_BRIEF_. The result should be an exact copy of only the lines from the one with "1024x768 pixels." through the last line of the data below, with pictures omitted.

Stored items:
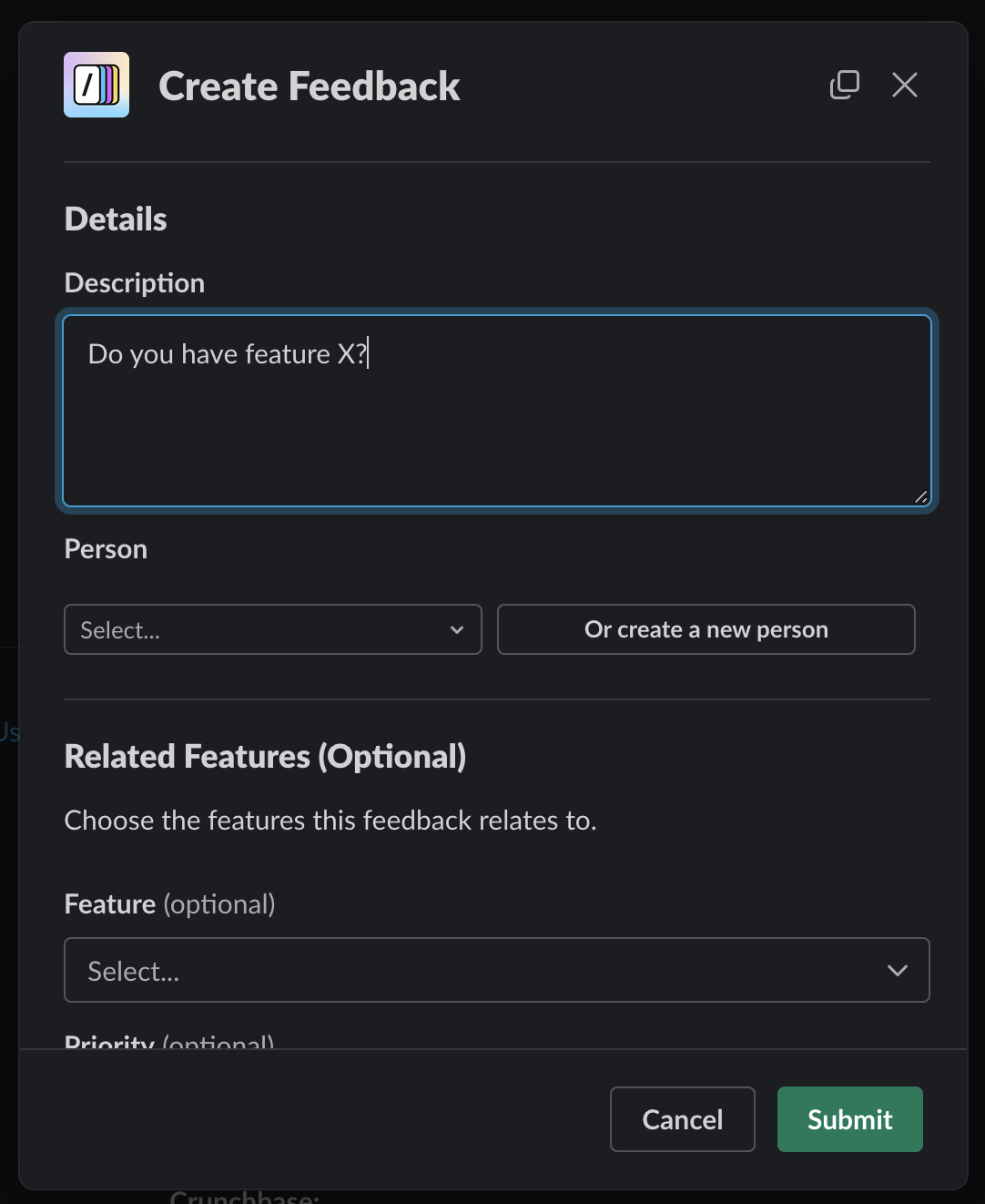Cancel the feedback creation

tap(682, 1119)
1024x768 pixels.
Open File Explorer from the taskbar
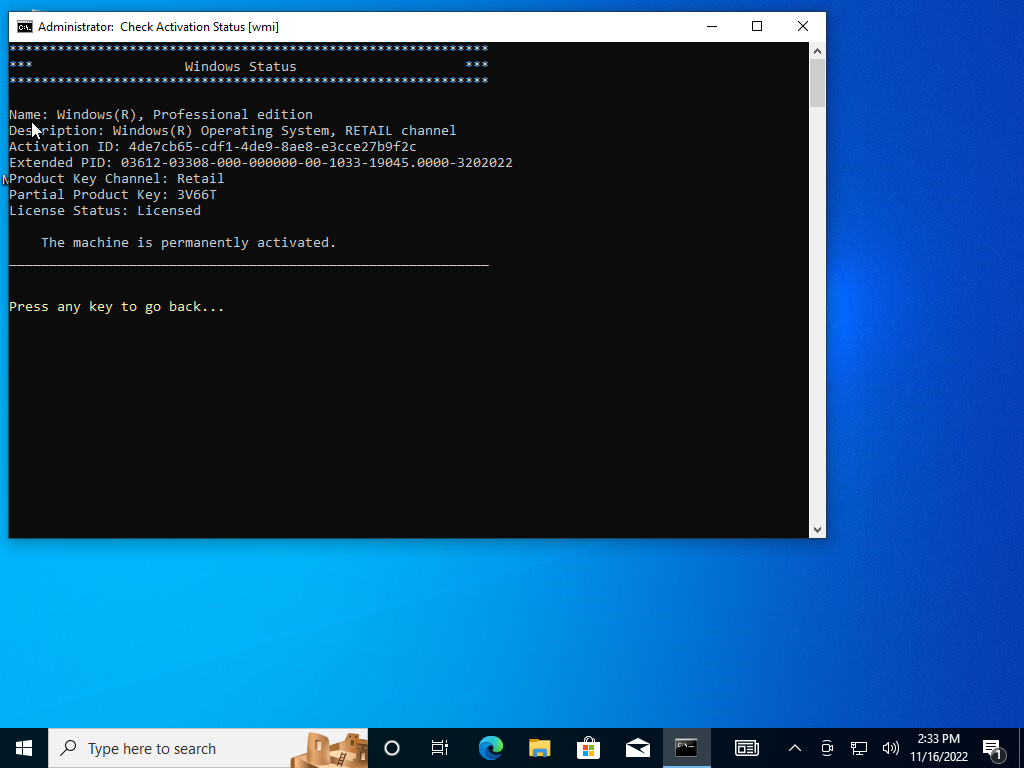pos(539,748)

_ANSWER TO THIS TASK_.
1024x768 pixels.
Open File Explorer from the taskbar
pos(539,748)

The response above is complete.